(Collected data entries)
•••••

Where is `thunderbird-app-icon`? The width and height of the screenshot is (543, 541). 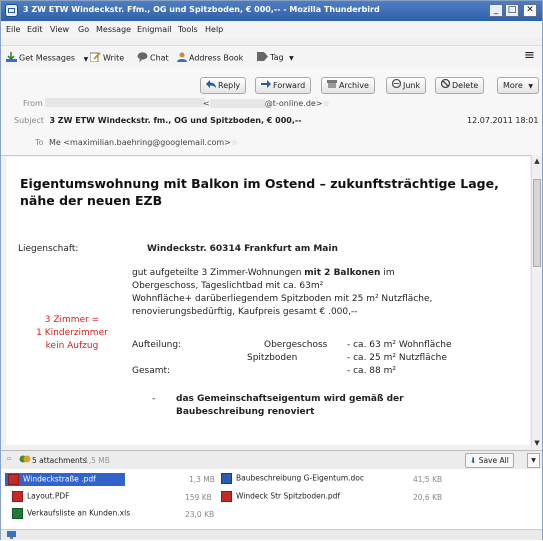 thunderbird-app-icon is located at coordinates (12, 10).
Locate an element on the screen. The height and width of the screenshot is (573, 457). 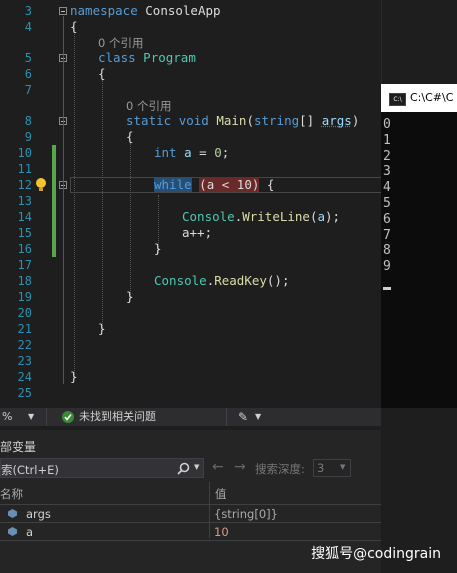
class-name: Program is located at coordinates (170, 58).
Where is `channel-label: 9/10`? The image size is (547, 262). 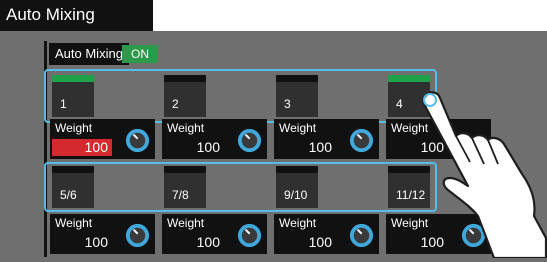 channel-label: 9/10 is located at coordinates (296, 195).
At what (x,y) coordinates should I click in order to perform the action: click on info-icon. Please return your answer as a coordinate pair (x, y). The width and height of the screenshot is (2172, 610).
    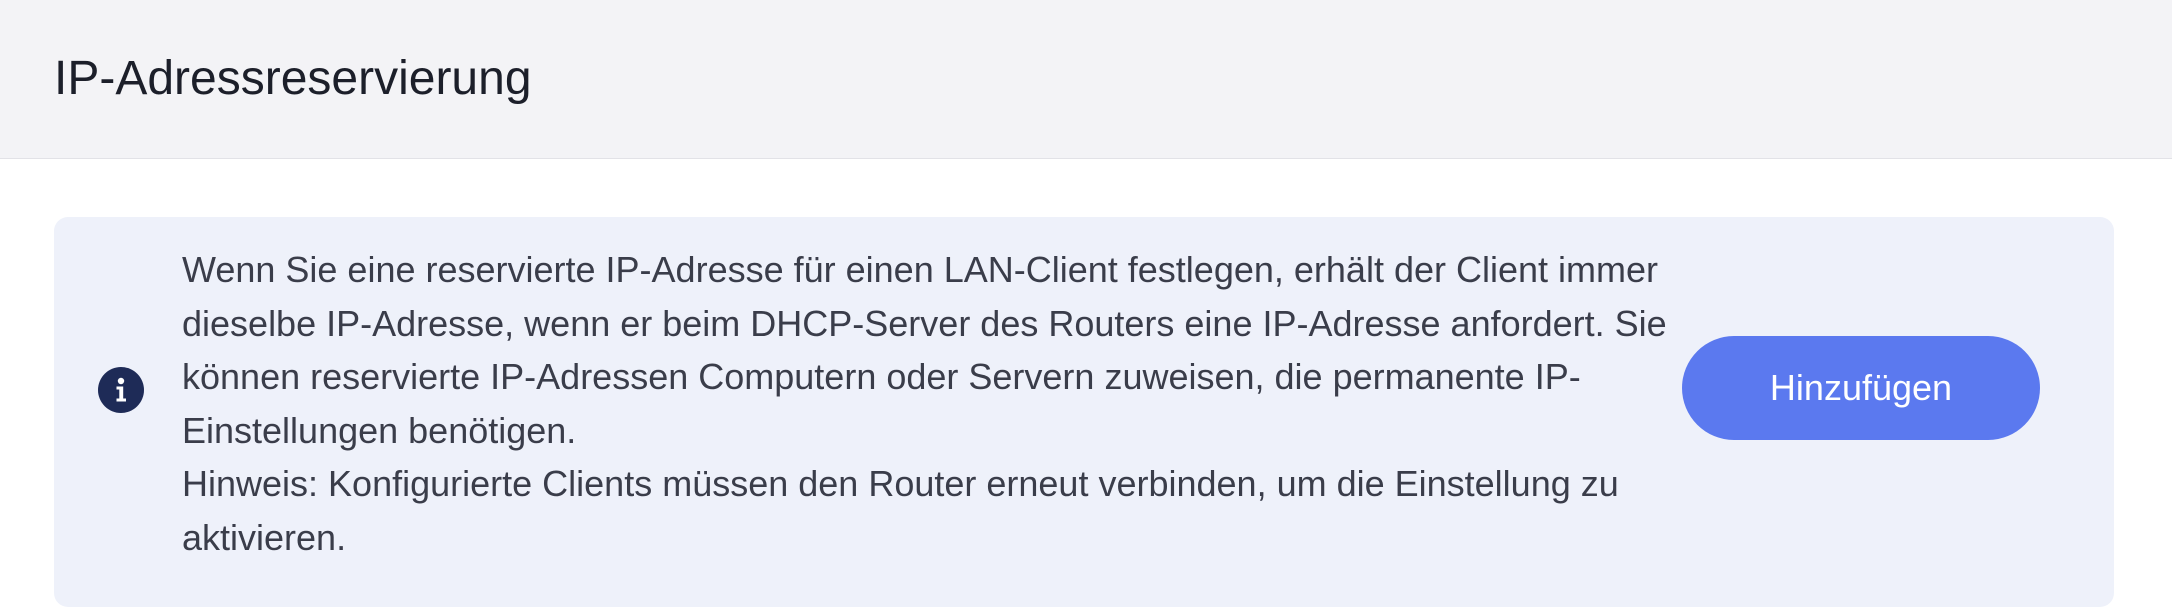
    Looking at the image, I should click on (121, 390).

•••••

Please count the lines of the material above that contain the word "should" and reply with only that number.

2